INSTRUCTIONS FOR THE TASK
Lines from the one containing "Click the 5000mAh battery value" to the end of the records, both ends included and exactly as written, are the whole answer, and no pictures go in it.

=== DATA SUPPLIED ===

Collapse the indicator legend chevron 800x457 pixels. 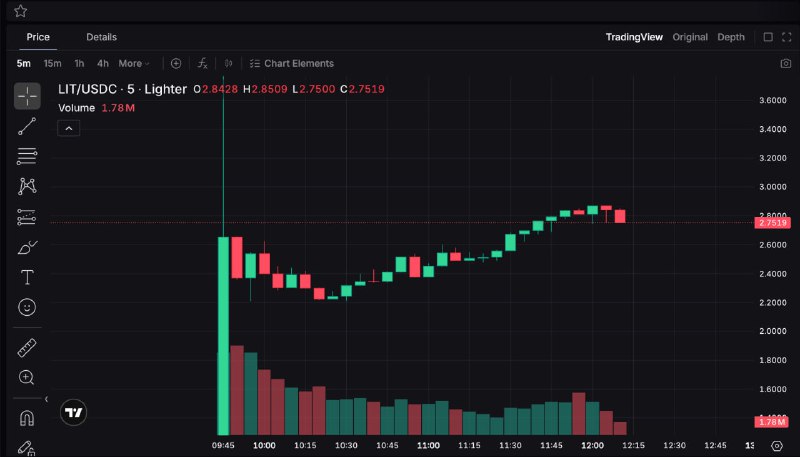69,128
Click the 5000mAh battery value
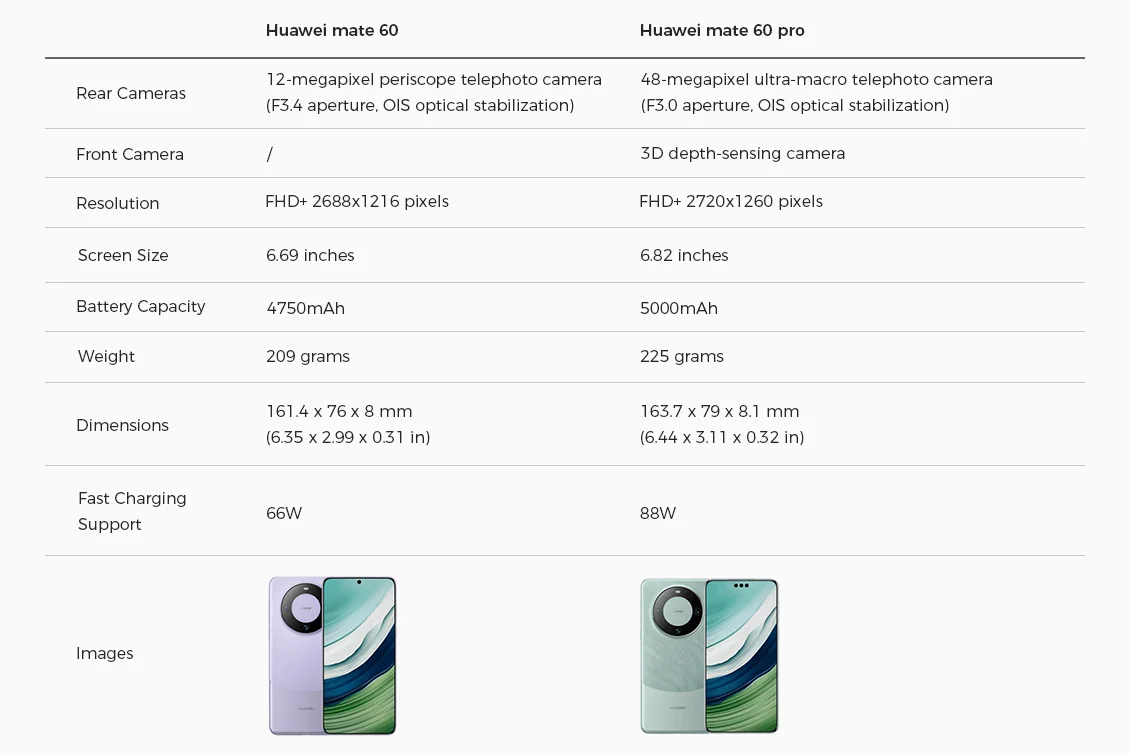This screenshot has width=1130, height=755. pyautogui.click(x=679, y=308)
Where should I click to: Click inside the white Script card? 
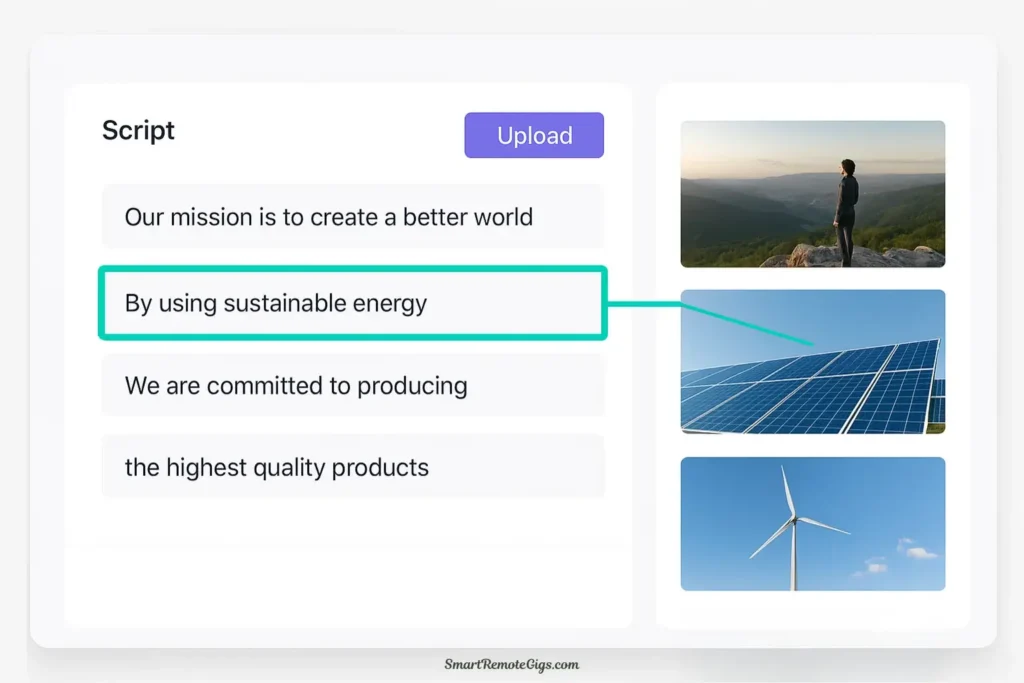[x=348, y=560]
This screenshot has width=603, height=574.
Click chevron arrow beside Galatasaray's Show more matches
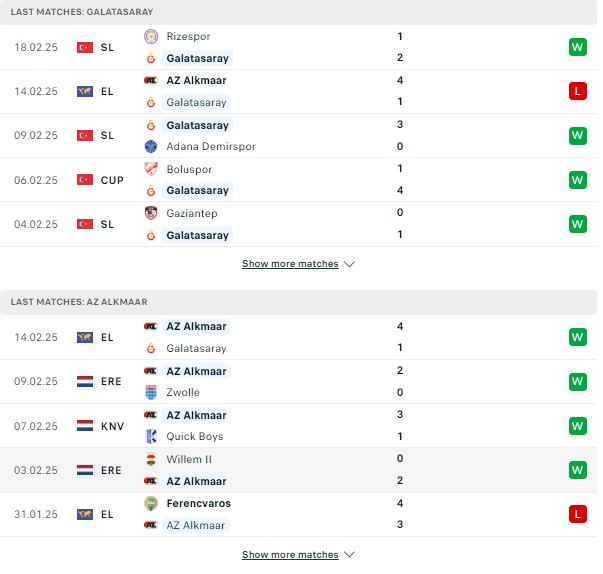point(349,264)
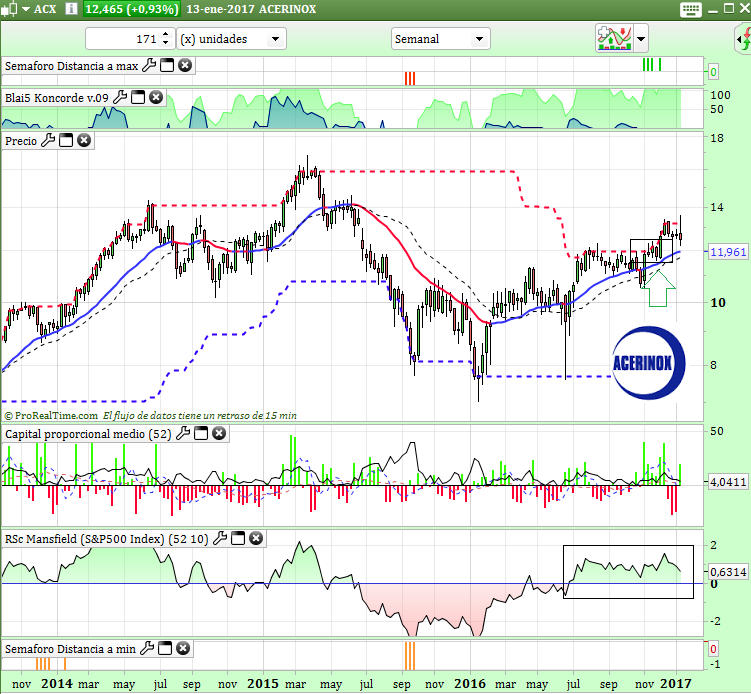Open settings wrench for Blai5 Koncorde indicator
This screenshot has height=694, width=751.
pos(120,98)
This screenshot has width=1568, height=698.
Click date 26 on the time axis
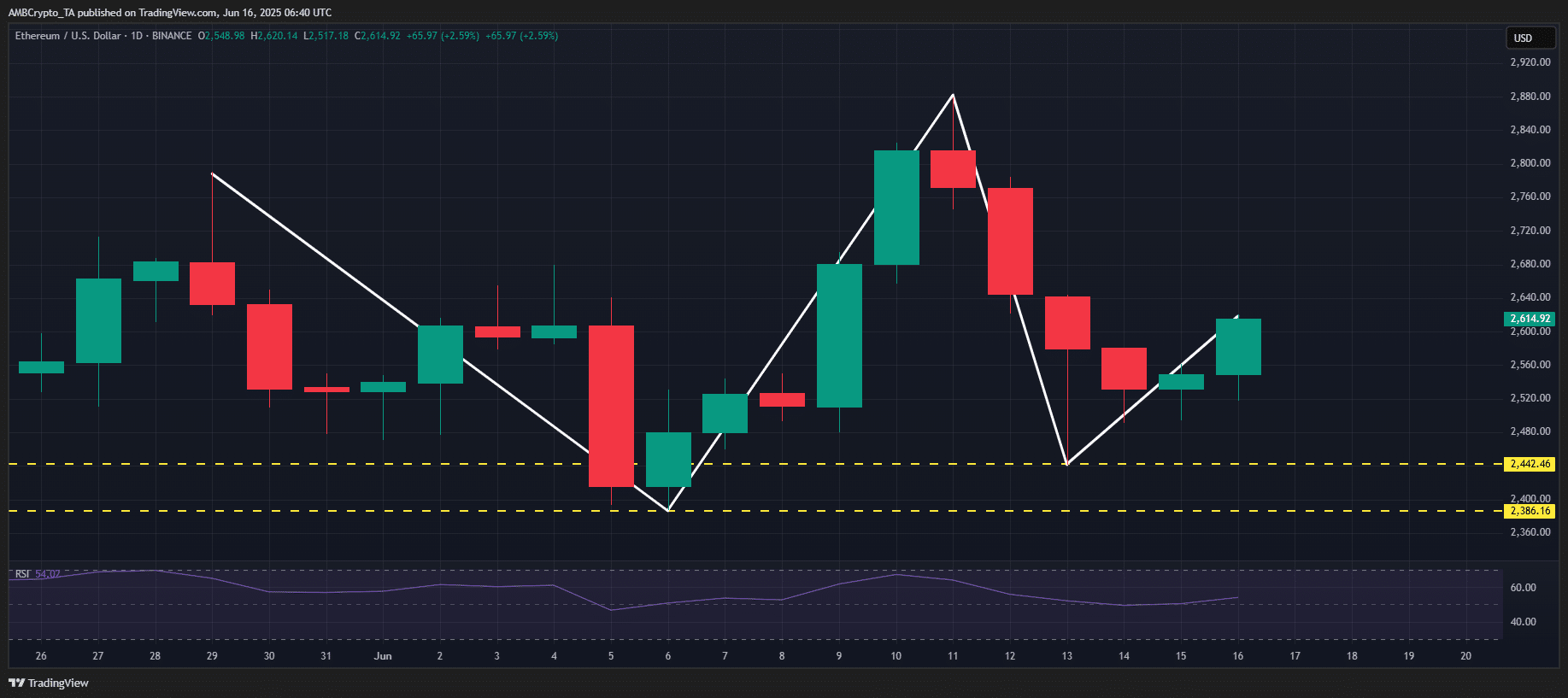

===

TASK RESULT
Click the 5000mAh battery value
This screenshot has width=1130, height=755. pyautogui.click(x=679, y=308)
Where should I click to: Click inside the white Script card? 
[x=348, y=560]
This screenshot has width=603, height=574.
Click chevron arrow beside Galatasaray's Show more matches
point(349,264)
Open settings wrench for Blai5 Koncorde indicator
This screenshot has height=694, width=751.
pos(120,98)
This screenshot has width=1568, height=698.
Click date 26 on the time axis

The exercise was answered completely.